They emphasised their wording was intended to recognise the differences,
notwithstanding that they argued that it was licensed against both strains,
because that was what was stated in the SPC.
After discussion, the Members were unanimous in their
view on the word “works” which was felt to be both misleading and contrary
to the SPC.
There was greater discussion on the licensing issue where
some Members sympathised with the view expressed by the Respondent and felt
that the Respondent was entitled to treat the words in the SPC as amounting
to a licence. However, on a vote being taking, the decisions of the
Committee were:-
Item 1
The Committee considered that the wording complained of
was misleading and was inconsistent with the SPC since it amounted to a
claim that Spirovac conferred protection against L. hardjo prajitno
when the SPC acknowledges that such protection has not been demonstrated.
Accordingly the Committee found a breach of clauses 4.3 and 4.7.
Item 2
The Committee considered that the wording complained of
was misleading and (by a majority) was inconsistent with the SPC since it
amounted to a claim that Spirovac was licensed for use against both L.
hardjo bovis and L. hardjo prajitno when it is only licensed for
use against L. hardjo bovis. Accordingly the Committee found a
breach of clauses 4.3 and (by a majority) 4.7. It was noted by some
Members of the Committee when the Chairman read out the wording of the
decision for approval, that it did not specifically refer to the use of the
word “works” and it was agreed that the Undertaking sought from the
Respondent should specifically refer to the word.
Undertaking
All participants found in breach of the Code are required
under Rule 15(i)(a) to give an undertaking that the practice in question (if
not already discontinued) will be discontinued.

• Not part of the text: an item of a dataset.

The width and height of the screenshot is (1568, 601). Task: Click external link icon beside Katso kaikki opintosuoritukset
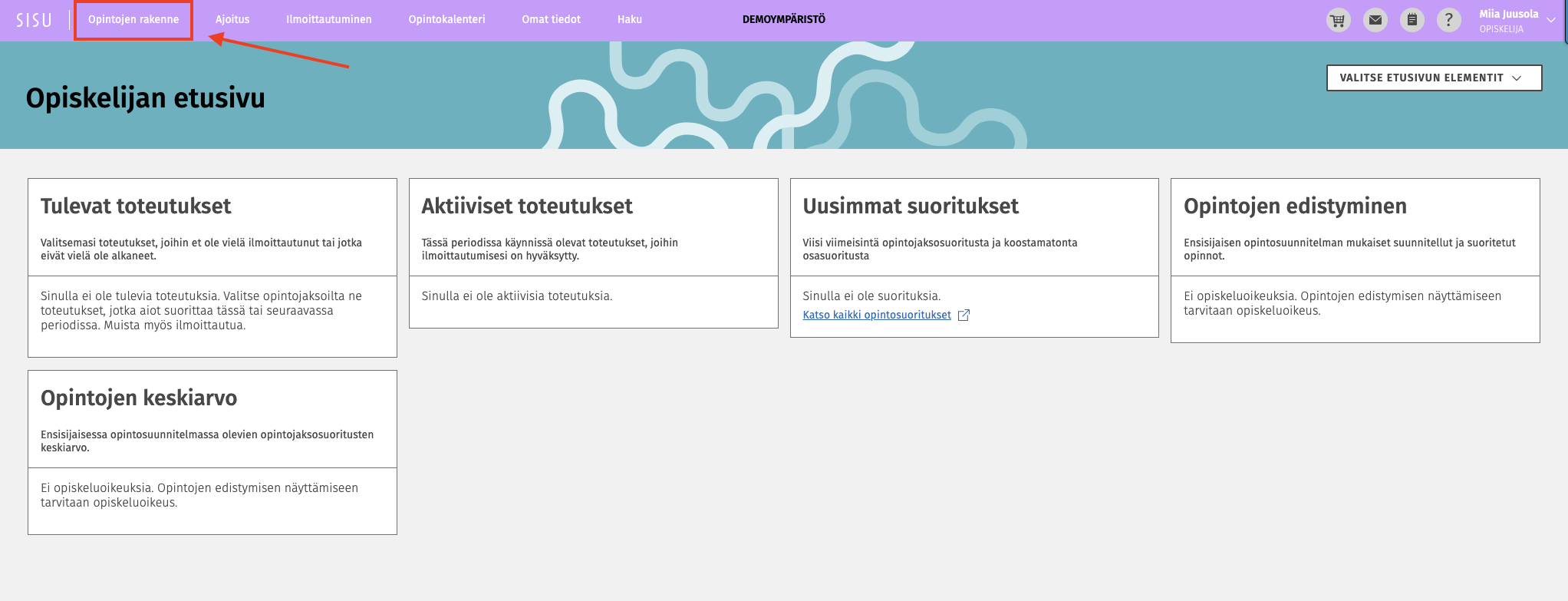(x=964, y=315)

Pfizer Ltd signed the following undertaking on 14
February 2008:
1. We acknowledge the decision(s) of the Committee in
Case 268/01/2008 as set out in your letter of 5 February 2008.
2. We accept the decision(s) of the Committee and
undertake that the practice(s) in question (if not already discontinued)
will be discontinued forthwith, and to that end, we have taken the following
steps in relation to any promotion of Spirovac® (until or unless
specifically authorised for such treatment by the product’s SPC without any
acknowledgement or other qualifying statement to the effect that protection
by Spirovac® against L. hardjo prajitno has not been demonstrated):
(a) Forthwith to cease and immediately to suspend any
practice which includes any claim that Spirovac® “works” against L.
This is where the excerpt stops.